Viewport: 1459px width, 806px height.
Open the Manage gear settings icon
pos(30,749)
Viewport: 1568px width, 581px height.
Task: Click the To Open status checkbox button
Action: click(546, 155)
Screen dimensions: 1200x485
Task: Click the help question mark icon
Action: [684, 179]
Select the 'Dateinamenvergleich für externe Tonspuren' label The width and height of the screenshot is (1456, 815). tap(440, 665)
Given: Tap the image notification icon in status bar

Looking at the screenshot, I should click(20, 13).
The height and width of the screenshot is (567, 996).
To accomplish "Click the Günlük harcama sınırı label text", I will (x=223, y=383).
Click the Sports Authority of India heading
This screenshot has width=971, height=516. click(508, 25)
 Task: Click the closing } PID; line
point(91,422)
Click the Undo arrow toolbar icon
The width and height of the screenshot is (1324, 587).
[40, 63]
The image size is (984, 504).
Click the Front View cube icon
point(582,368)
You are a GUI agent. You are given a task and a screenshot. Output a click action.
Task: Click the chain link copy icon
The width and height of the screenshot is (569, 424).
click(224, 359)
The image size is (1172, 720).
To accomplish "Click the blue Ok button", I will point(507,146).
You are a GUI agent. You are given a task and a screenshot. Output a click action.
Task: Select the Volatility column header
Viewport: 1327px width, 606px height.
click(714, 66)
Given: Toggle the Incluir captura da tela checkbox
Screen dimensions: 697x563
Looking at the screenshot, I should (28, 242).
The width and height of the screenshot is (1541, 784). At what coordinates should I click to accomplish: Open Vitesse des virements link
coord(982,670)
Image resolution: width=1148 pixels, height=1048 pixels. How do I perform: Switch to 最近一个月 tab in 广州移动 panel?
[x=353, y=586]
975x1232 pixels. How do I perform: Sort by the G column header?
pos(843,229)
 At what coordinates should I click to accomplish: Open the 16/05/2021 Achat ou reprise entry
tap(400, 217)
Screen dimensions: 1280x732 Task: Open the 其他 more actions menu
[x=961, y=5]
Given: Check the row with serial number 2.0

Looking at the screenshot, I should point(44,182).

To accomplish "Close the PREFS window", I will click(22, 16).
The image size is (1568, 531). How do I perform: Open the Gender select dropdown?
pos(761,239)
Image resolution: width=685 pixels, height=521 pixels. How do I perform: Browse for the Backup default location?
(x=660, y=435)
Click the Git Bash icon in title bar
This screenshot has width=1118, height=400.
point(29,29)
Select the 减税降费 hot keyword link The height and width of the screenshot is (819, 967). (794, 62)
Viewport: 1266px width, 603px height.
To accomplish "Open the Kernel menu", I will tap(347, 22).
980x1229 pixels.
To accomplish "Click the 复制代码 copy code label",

#### EXERCISE AIM:
Exact transcription of the records is all that is wanted.

#### RESULT FOR THIS TASK:
Viewport: 1459px width, 806px height.
Open the Manage gear settings icon
pos(30,749)
Viewport: 1568px width, 581px height.
Task: Click the To Open status checkbox button
Action: click(546, 155)
Screen dimensions: 1200x485
Task: Click the help question mark icon
Action: [684, 179]
Select the 'Dateinamenvergleich für externe Tonspuren' label The width and height of the screenshot is (1456, 815). tap(440, 665)
Given: Tap the image notification icon in status bar

Looking at the screenshot, I should click(20, 13).
The height and width of the screenshot is (567, 996).
To accomplish "Click the Günlük harcama sınırı label text", I will (x=223, y=383).
Click the Sports Authority of India heading
This screenshot has width=971, height=516. click(508, 25)
 Task: Click the closing } PID; line
point(91,422)
Click the Undo arrow toolbar icon
The width and height of the screenshot is (1324, 587).
[40, 63]
The image size is (984, 504).
Click the Front View cube icon
point(582,368)
You are a GUI agent. You are given a task and a screenshot. Output a click action.
Task: Click the chain link copy icon
The width and height of the screenshot is (569, 424).
click(224, 359)
The image size is (1172, 720).
To accomplish "Click the blue Ok button", I will point(507,146).
You are a GUI agent. You are given a task and a screenshot. Output a click action.
Task: Select the Volatility column header
Viewport: 1327px width, 606px height.
click(714, 66)
Given: Toggle the Incluir captura da tela checkbox
Screen dimensions: 697x563
Looking at the screenshot, I should (28, 242).
The width and height of the screenshot is (1541, 784). At what coordinates should I click to accomplish: Open Vitesse des virements link
coord(982,670)
Image resolution: width=1148 pixels, height=1048 pixels. How do I perform: Switch to 最近一个月 tab in 广州移动 panel?
[x=353, y=586]
975x1232 pixels. How do I perform: Sort by the G column header?
pos(843,229)
 At what coordinates should I click to accomplish: Open the 16/05/2021 Achat ou reprise entry
tap(400, 217)
Screen dimensions: 1280x732 Task: Open the 其他 more actions menu
[x=961, y=5]
Given: Check the row with serial number 2.0

Looking at the screenshot, I should point(44,182).

To accomplish "Close the PREFS window", I will click(22, 16).
The image size is (1568, 531). How do I perform: Open the Gender select dropdown?
pos(761,239)
Image resolution: width=685 pixels, height=521 pixels. How do I perform: Browse for the Backup default location?
(x=660, y=435)
Click the Git Bash icon in title bar
This screenshot has width=1118, height=400.
point(29,29)
Select the 减税降费 hot keyword link The height and width of the screenshot is (819, 967). (794, 62)
Viewport: 1266px width, 603px height.
To accomplish "Open the Kernel menu", I will tap(347, 22).
980x1229 pixels.
To accomplish "Click the 复制代码 copy code label",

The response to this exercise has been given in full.